*Exercise instructions*
Each record should appear again in the response exactly as it does in the original.

Stored data:
○ ○ ○ ○ ○ ○ ○
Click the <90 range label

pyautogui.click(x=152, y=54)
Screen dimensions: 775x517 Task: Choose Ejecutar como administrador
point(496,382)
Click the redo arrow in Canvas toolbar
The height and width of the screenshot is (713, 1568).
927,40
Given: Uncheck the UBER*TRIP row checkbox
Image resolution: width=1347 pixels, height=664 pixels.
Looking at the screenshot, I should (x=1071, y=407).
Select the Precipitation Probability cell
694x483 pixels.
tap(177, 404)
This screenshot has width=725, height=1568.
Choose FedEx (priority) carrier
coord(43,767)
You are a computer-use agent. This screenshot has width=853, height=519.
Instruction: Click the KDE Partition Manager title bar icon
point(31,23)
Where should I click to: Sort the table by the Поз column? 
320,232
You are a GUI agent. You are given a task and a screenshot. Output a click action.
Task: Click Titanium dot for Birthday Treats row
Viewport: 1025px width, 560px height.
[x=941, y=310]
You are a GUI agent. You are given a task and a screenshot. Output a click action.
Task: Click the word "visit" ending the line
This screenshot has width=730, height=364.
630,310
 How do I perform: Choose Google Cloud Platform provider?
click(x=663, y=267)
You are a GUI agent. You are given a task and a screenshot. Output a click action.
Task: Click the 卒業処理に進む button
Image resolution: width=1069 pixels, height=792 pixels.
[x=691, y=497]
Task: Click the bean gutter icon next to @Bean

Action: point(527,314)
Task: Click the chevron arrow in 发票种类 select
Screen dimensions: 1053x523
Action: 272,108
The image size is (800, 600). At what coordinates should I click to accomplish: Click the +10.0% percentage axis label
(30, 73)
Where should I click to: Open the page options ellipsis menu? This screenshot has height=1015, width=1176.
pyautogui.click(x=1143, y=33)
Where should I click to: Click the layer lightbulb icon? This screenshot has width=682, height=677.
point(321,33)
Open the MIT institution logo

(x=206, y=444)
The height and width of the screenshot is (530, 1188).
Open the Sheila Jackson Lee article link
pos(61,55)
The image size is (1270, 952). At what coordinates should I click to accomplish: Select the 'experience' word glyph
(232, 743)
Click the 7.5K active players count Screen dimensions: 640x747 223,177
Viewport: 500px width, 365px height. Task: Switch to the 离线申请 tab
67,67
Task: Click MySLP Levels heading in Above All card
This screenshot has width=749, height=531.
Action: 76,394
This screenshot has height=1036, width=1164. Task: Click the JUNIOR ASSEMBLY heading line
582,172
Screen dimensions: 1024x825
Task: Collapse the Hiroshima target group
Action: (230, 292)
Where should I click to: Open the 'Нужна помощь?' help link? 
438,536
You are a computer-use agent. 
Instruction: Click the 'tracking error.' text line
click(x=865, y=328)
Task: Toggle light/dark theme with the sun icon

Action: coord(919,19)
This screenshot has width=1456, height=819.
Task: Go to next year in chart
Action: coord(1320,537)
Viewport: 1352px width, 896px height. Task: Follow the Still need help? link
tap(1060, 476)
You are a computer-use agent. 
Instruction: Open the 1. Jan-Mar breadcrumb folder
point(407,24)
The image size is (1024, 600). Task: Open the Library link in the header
○ ○ ○ ○ ○ ○ ○
*Output of the task*
Click the <90 range label

pyautogui.click(x=152, y=54)
Screen dimensions: 775x517 Task: Choose Ejecutar como administrador
point(496,382)
Click the redo arrow in Canvas toolbar
The height and width of the screenshot is (713, 1568).
927,40
Given: Uncheck the UBER*TRIP row checkbox
Image resolution: width=1347 pixels, height=664 pixels.
Looking at the screenshot, I should (x=1071, y=407).
Select the Precipitation Probability cell
694x483 pixels.
tap(177, 404)
This screenshot has width=725, height=1568.
Choose FedEx (priority) carrier
coord(43,767)
You are a computer-use agent. This screenshot has width=853, height=519.
Instruction: Click the KDE Partition Manager title bar icon
point(31,23)
Where should I click to: Sort the table by the Поз column? 
320,232
You are a GUI agent. You are given a task and a screenshot. Output a click action.
Task: Click Titanium dot for Birthday Treats row
Viewport: 1025px width, 560px height.
[x=941, y=310]
You are a GUI agent. You are given a task and a screenshot. Output a click action.
Task: Click the word "visit" ending the line
This screenshot has width=730, height=364.
630,310
 How do I perform: Choose Google Cloud Platform provider?
click(x=663, y=267)
You are a GUI agent. You are given a task and a screenshot. Output a click action.
Task: Click the 卒業処理に進む button
Image resolution: width=1069 pixels, height=792 pixels.
[x=691, y=497]
Task: Click the bean gutter icon next to @Bean

Action: point(527,314)
Task: Click the chevron arrow in 发票种类 select
Screen dimensions: 1053x523
Action: 272,108
The image size is (800, 600). At what coordinates should I click to accomplish: Click the +10.0% percentage axis label
(30, 73)
Where should I click to: Open the page options ellipsis menu? This screenshot has height=1015, width=1176.
pyautogui.click(x=1143, y=33)
Where should I click to: Click the layer lightbulb icon? This screenshot has width=682, height=677.
point(321,33)
Open the MIT institution logo

(x=206, y=444)
The height and width of the screenshot is (530, 1188).
Open the Sheila Jackson Lee article link
pos(61,55)
The image size is (1270, 952). At what coordinates should I click to accomplish: Select the 'experience' word glyph
(232, 743)
Click the 7.5K active players count Screen dimensions: 640x747 223,177
Viewport: 500px width, 365px height. Task: Switch to the 离线申请 tab
67,67
Task: Click MySLP Levels heading in Above All card
This screenshot has width=749, height=531.
Action: 76,394
This screenshot has height=1036, width=1164. Task: Click the JUNIOR ASSEMBLY heading line
582,172
Screen dimensions: 1024x825
Task: Collapse the Hiroshima target group
Action: (230, 292)
Where should I click to: Open the 'Нужна помощь?' help link? 
438,536
You are a computer-use agent. 
Instruction: Click the 'tracking error.' text line
click(x=865, y=328)
Task: Toggle light/dark theme with the sun icon

Action: coord(919,19)
This screenshot has width=1456, height=819.
Task: Go to next year in chart
Action: coord(1320,537)
Viewport: 1352px width, 896px height. Task: Follow the Still need help? link
tap(1060, 476)
You are a computer-use agent. 
Instruction: Open the 1. Jan-Mar breadcrumb folder
point(407,24)
The image size is (1024, 600). Task: Open the Library link in the header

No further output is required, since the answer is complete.